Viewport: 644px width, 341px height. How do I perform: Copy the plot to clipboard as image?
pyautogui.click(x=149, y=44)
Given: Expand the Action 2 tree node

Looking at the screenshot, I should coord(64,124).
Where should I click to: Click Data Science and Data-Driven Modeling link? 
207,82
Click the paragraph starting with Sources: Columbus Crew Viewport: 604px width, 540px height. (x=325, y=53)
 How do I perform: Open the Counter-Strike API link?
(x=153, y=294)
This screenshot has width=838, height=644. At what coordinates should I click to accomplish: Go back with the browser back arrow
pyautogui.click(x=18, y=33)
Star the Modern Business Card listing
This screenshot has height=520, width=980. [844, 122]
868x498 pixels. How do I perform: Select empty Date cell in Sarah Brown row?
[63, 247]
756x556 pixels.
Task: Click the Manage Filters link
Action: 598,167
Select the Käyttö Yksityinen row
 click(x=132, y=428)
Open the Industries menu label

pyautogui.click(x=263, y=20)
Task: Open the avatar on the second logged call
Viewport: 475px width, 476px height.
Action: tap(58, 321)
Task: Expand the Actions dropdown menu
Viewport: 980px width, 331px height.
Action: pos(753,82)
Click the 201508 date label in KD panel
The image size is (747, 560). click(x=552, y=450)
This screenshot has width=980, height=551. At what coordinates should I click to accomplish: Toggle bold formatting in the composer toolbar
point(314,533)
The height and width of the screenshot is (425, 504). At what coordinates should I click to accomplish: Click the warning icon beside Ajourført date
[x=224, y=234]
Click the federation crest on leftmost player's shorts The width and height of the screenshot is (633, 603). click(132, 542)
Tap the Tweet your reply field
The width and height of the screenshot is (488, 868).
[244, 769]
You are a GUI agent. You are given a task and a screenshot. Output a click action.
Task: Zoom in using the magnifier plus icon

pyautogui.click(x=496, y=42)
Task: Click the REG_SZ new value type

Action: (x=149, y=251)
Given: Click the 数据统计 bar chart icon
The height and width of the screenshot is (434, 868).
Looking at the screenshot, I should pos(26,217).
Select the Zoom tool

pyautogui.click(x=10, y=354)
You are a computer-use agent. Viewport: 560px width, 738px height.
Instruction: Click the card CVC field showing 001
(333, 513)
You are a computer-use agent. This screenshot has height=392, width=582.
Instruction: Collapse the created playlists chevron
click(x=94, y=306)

• **Required action**: Reproduce each line of the entries above from the one containing "Task: Click the REG_SZ new value type" through the last, exactly, and no other line.

• **Response for this exercise**:
Task: Click the REG_SZ new value type

Action: (x=149, y=251)
Given: Click the 数据统计 bar chart icon
The height and width of the screenshot is (434, 868).
Looking at the screenshot, I should pos(26,217).
Select the Zoom tool

pyautogui.click(x=10, y=354)
You are a computer-use agent. Viewport: 560px width, 738px height.
Instruction: Click the card CVC field showing 001
(333, 513)
You are a computer-use agent. This screenshot has height=392, width=582.
Instruction: Collapse the created playlists chevron
click(x=94, y=306)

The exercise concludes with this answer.